Fiquei gelada, sem saber o que dizer; apareceu uma guarda na porta e ela se acalmou, no segundo dia outra tirou a blusa na jurídica e ficou de sutiã só para chocar o bobão do estagiário; ali vi que não dava para continuar, que eu não queria prejudicá-las, mas não queria trabalhar sobre aquele tipo de pressão; demos uma força mas não ficamos. Foi quando recebemos o convite para trabalhar na Alcindo Guanabara; no anexo da Câmara dos Vereadores; um lugar de paredes forradas de madeira escura; as salas tinham móveis escuros, pesados; o chefe da jurídica era Vitagliano; gente boa, simpático, no rosto marcas de antigas espinhas, gostava de trabalhar; nos indicou para o gabinete do Dr. Avelino. Éramos poucos; eu, Valéria Negrão, Vinícius Cordeiro, que hoje está na política e mais um rapaz que não me lembro; papel, burocracia, até o dia que chegou um convite vindo da Ilha Grande; os internos da penitenciária estavam convidando todo o gabinete para o Festival de Música que aconteceria no mês seguinte.
Chegamos a Mangaratiba cedo, pegamos a Loretti e seguimos rumo ao Abraão.
A visão da ilha com a aproximação da barca era fantástica; uma das montanhas formava um bico de papagaio e toda a costa era de um verde desbundante!!
A Ilha Grande já foi entreposto para o tráfico ilegal de escravos; no século XIX, D. Pedro II a visitou ficou deslumbrado com a beleza do lugar e resolveu comprar a Fazenda do Holandês; hoje, Vila do Abraão e a de Dois Rios.
Na Fazenda do Holandês foi construído o Lazareto, que serviu de centro de triagem e quarentena para os passageiros enfermos de tuberculose e cólera que chegavam ao Brasil; funcionou durante 28 anos. No princípio de 1900, o Lazareto foi desativado e passou a funcionar como presídio político; a Colônia Correcional de Dois Rios; no Abraão; que abrigou os preso da Revolução Constitucionalista de 32 e em 1940 foi construído em Dois Rios o Instituto Penal Cândido Mendes, para presos de alta periculosidade.
A Barca ancorou no cais e fomos apresentados a um lugar bucólico, tranqüilo.

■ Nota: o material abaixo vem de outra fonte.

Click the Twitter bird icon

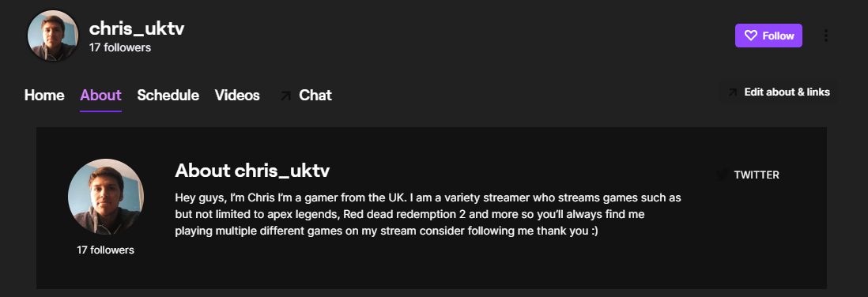click(722, 175)
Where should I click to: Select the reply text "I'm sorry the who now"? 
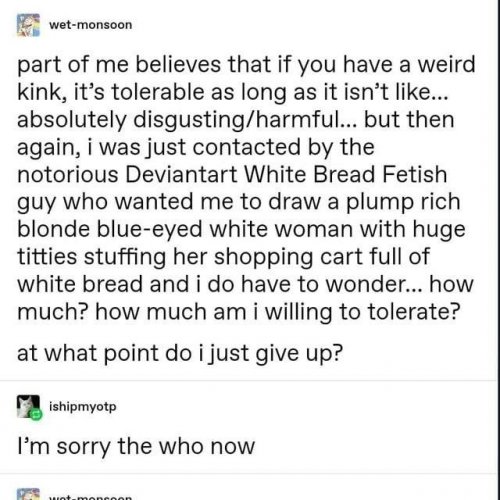[x=136, y=446]
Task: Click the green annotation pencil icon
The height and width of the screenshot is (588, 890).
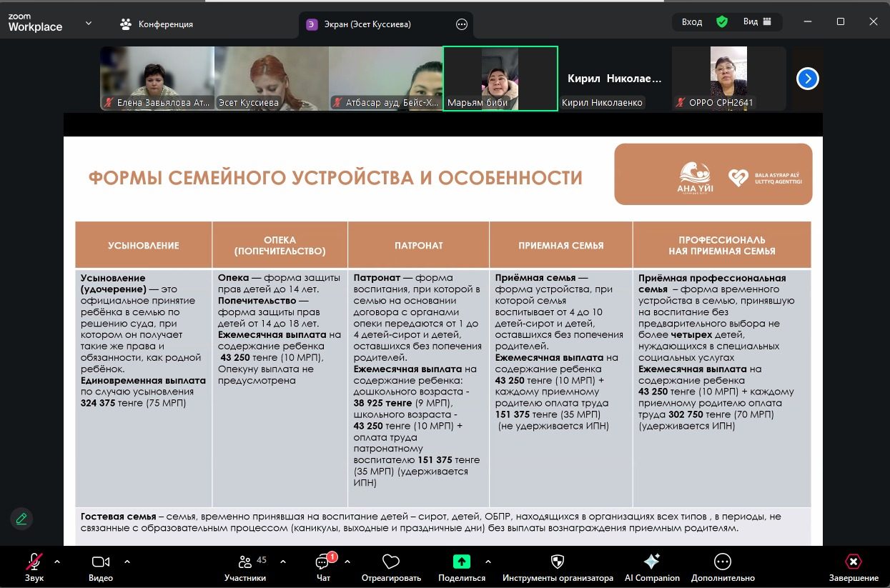Action: tap(21, 519)
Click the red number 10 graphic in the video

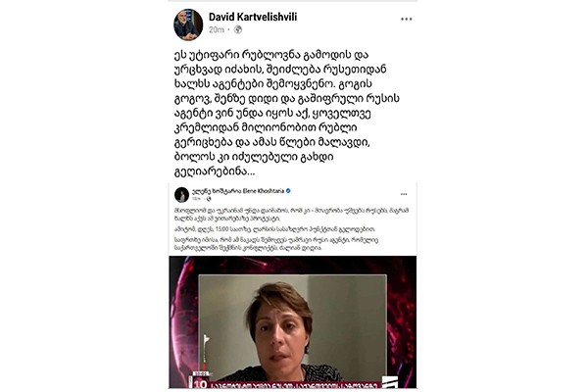point(200,383)
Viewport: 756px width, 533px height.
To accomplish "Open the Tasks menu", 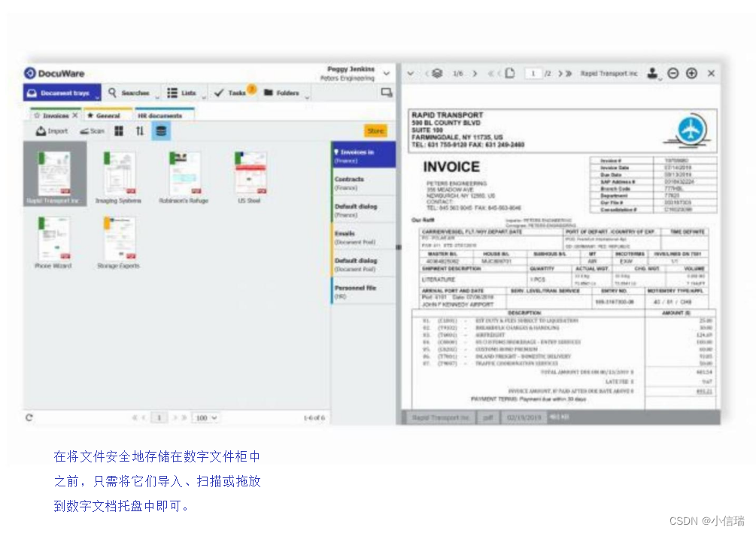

Do lado direito um antigo Clube desativado, perto do posto da PM, do lado esquerdo comércio; em frente, começava a estrada de terra que cruzava a serra e acabava na Vila Dois Rios.
A viagem até lá era uma aventura; muitas flores, pássaros, uma vista linda, um ‘marzão besta’ escancarando o seu verde a cada curva que o caminhão fazia; levamos uns quarenta minutos até chegar ao topo da serra; a visão do porto do Abraão era fascinante. Continuamos a andar e encontramos alguns presos trabalhando em um local chamado “britador”; dali em diante; mais quarenta minutos de descida; e mais um show da natureza; as águas eram azuis e a areia branca, um ponto que começava a crescer e divisávamos aos poucos uma praia, mais uma curva e o colar verde em volta dela, uma outra volta e o prédio da penitenciária aparecia pequeno como uma caixa fósforo, que foi crescendo de forma lenta; com o tempo divisamos a Vila, pessoas andando, presos em cima do prédio central, guardas nas guaritas, até que chegamos à entrada do vilarejo e percebemos que aquela paisagem deslumbrante era habitada. Havia muito vai e vem, fomos levados para o portão da unidade, pois a festa estava começando.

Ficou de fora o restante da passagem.